In my last post, Developer Relations 101, I discussed some strategies for how to find the developer that’s the right fit for you and your project. In the next entry in my course book, Developer Relations 102, I’m here to talk about how to set up a smart legal arrangement to ensure that once you’ve found a production partner, things get off on the right foot and stay cordial throughout production.
So, you’ve found the developer of your dreams, and they like you back! What do you do next?

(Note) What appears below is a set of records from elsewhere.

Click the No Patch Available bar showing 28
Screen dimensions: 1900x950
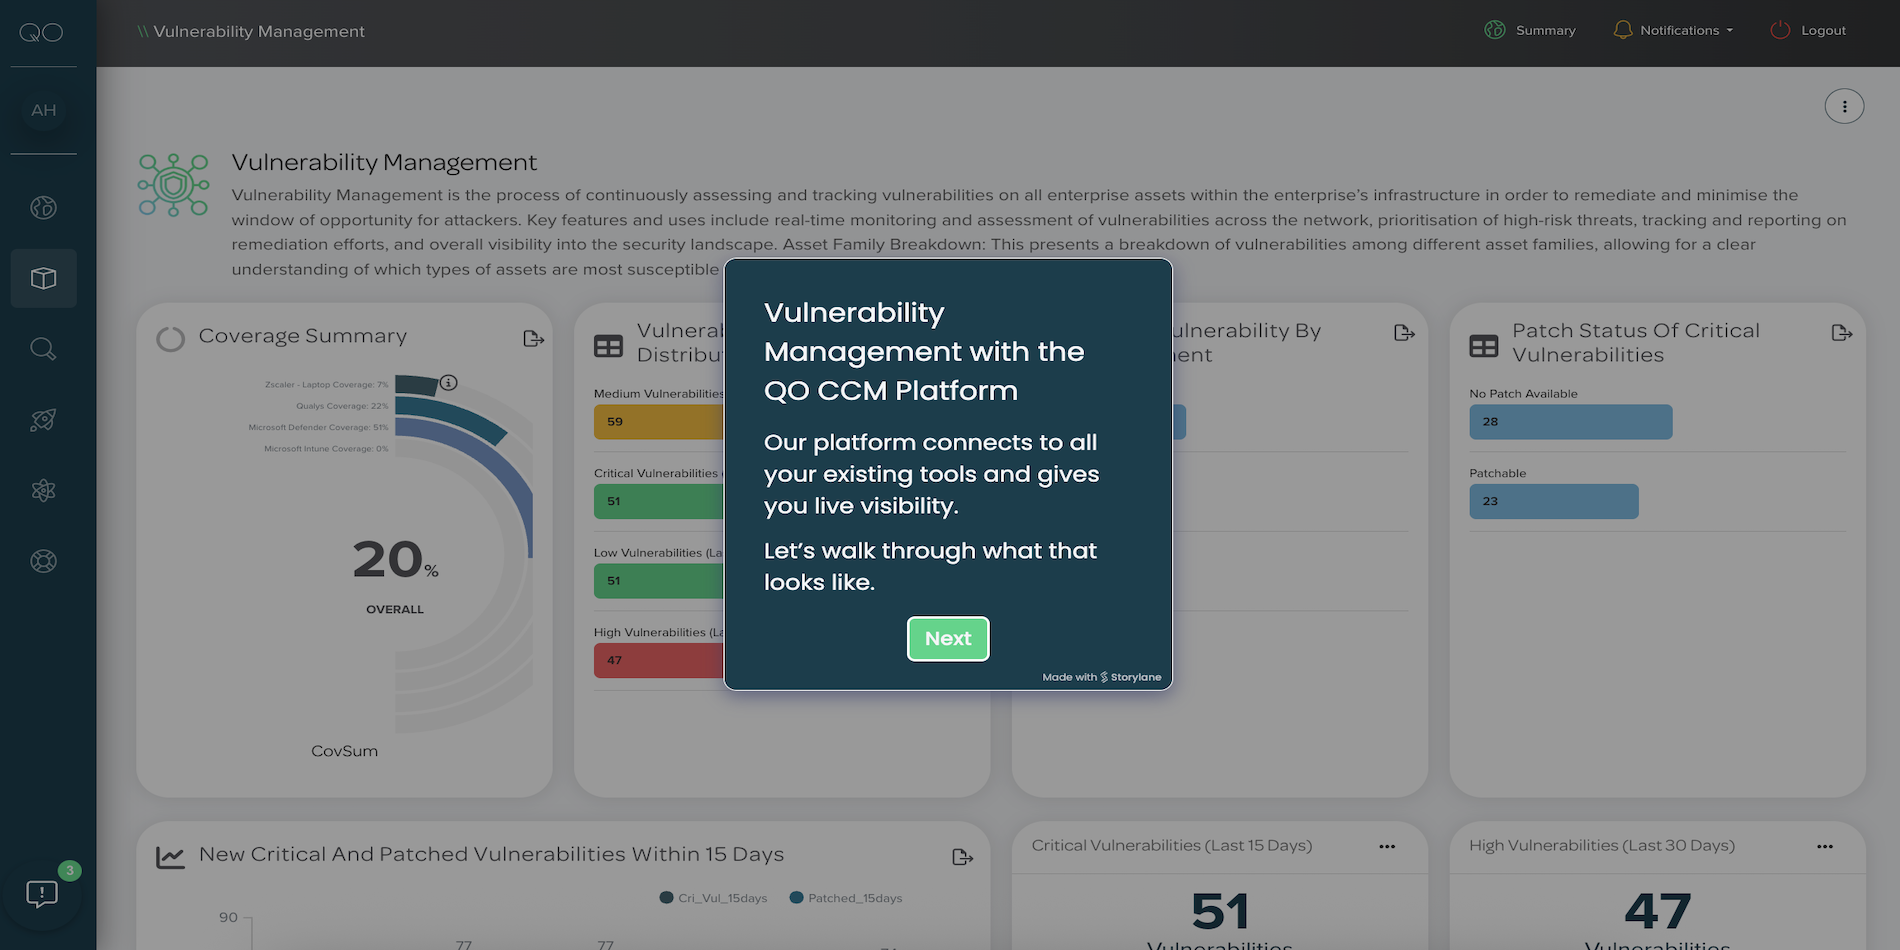[x=1570, y=422]
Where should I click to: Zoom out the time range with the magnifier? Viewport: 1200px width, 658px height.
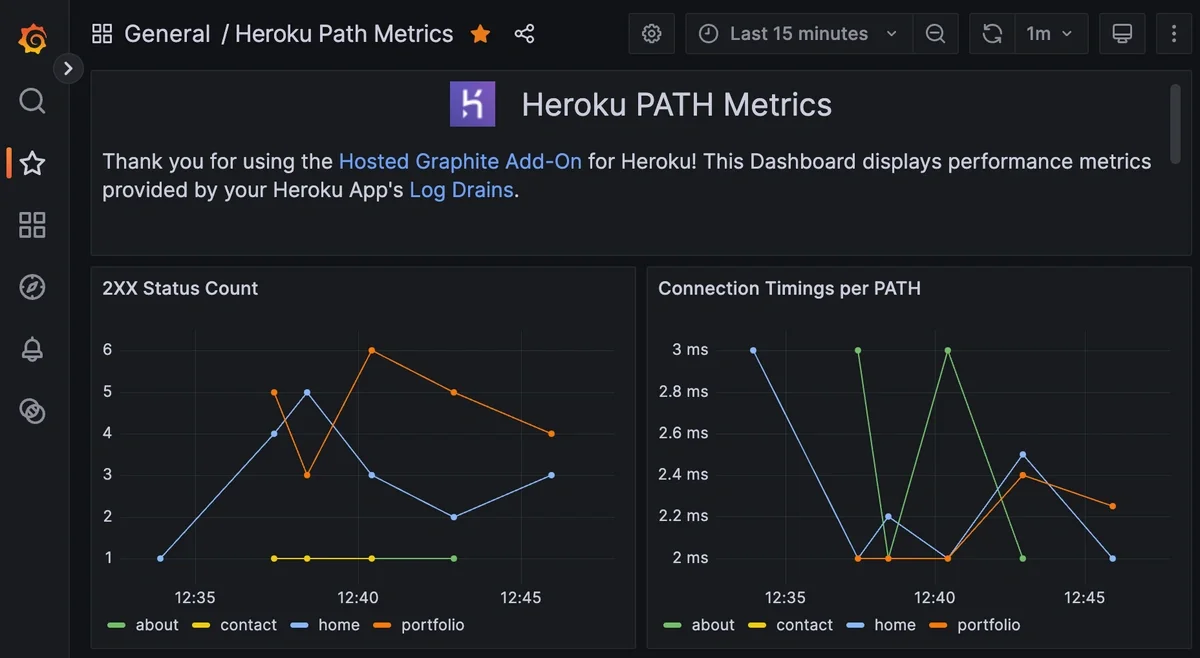(935, 33)
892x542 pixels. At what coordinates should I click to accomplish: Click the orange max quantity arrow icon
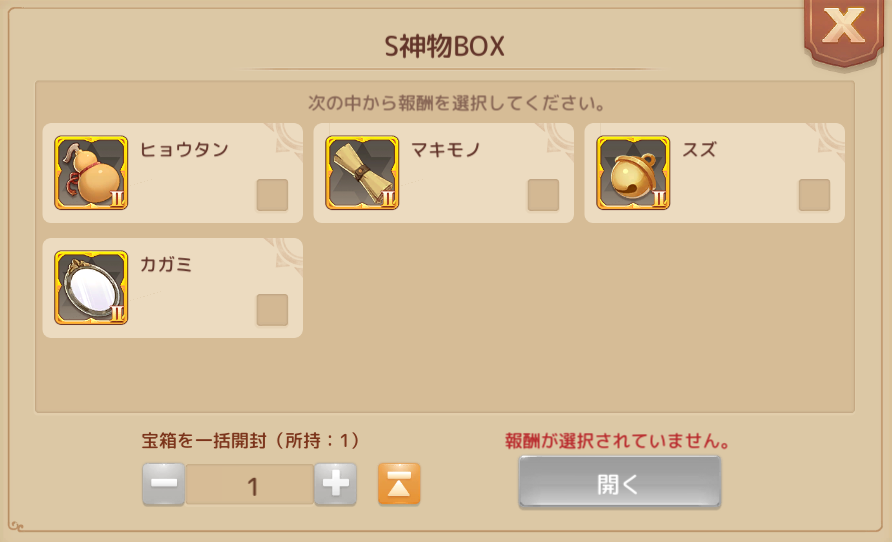pyautogui.click(x=399, y=484)
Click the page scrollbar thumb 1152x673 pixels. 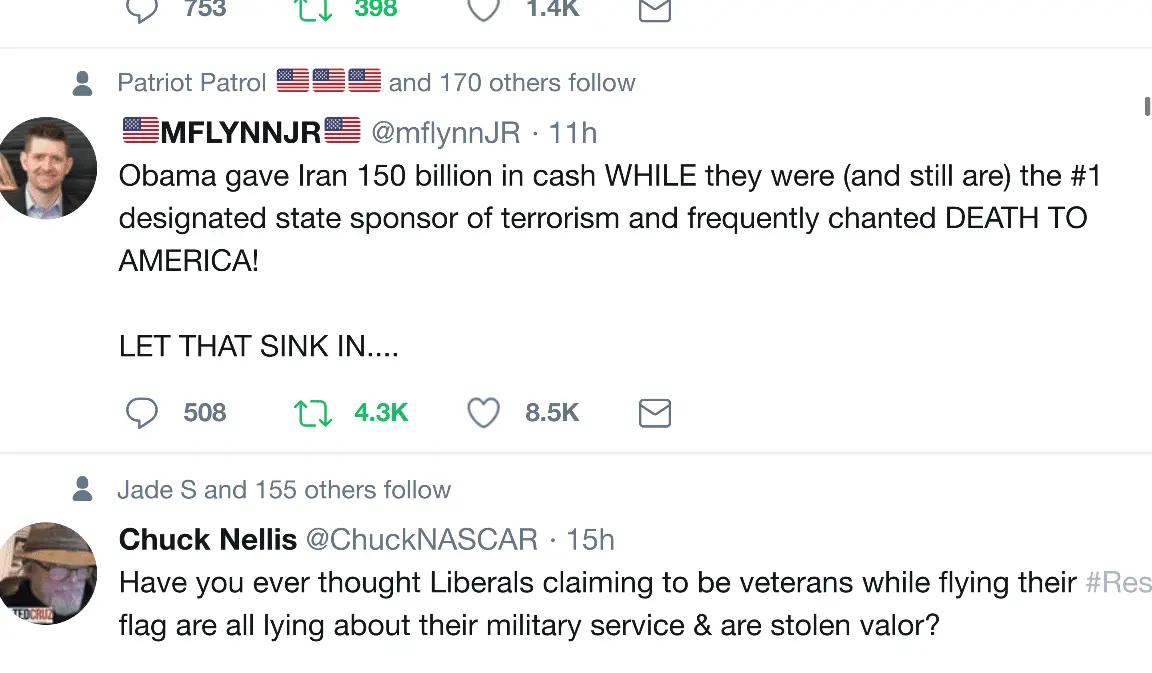coord(1147,106)
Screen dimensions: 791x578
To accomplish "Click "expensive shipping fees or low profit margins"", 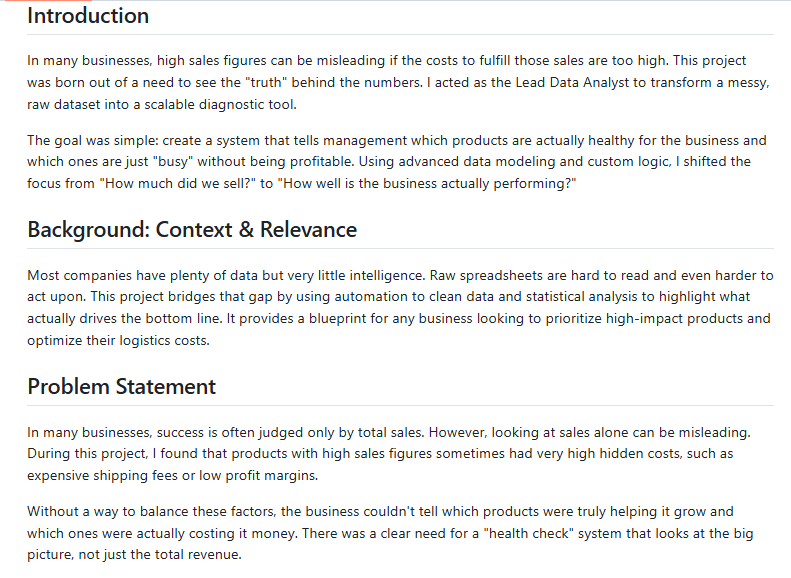I will 172,476.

Consider a Discovery Phase
During an RFP process, or even a less formal introduction between a potential client and a potential developer, it’s common to hit up against a moment where the developer has done as much work as they’re comfortable doing without being paid, yet the client still needs a bit more information before they’re ready to sign on the dotted line and hire the developer for a full scope of work. A discovery phase can be a great way forward in this situation, and they are increasingly common for many good reasons.

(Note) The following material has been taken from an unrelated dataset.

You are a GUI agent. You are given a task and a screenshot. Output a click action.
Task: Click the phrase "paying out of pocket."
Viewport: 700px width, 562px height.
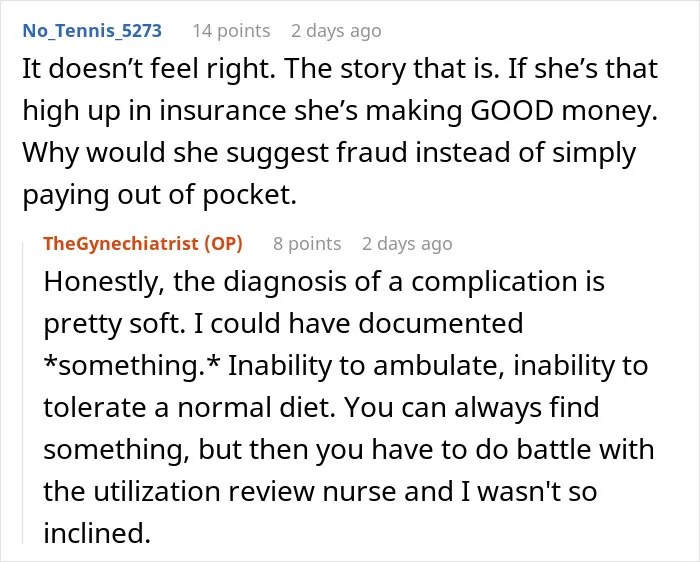[160, 195]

The idea behind a discovery phase is for both parties — the client and the developer — to dig into the project in detail and know that their interests are protected. No one likes worrying about someone running off with their idea, or working endlessly in the hope of a paying gig in the future, so having a formal arrangement in place before things go too far can help make everyone feel more secure. Discovery establishes a limited scope of work that basically acknowledges, “We’re going to get a better sense of what this project entails,” and compensates a developer for the time and resources they’re putting towards helping figure that out (as Carla wisely advised in her post on How to Make a Children’s App, paying your developer is a good idea). A discovery phase can also be a great first step towards getting a realistic longer-term scope in place once you decide you’re ready for a larger commitment.
Take Stock of How Much You Know – and How Much You Don’t
Even if you have gone through a discovery phase and are totally comfortable with your developer, you may still not have a full sense of the scope of your project at the beginning of production. On the other hand, you may be completely sure of all of the details of your idea, and understand what exactly it will take to execute. The kind of deal you make with a development partner should be fundamentally shaped by both your expectations and your understanding of your own process and point in development.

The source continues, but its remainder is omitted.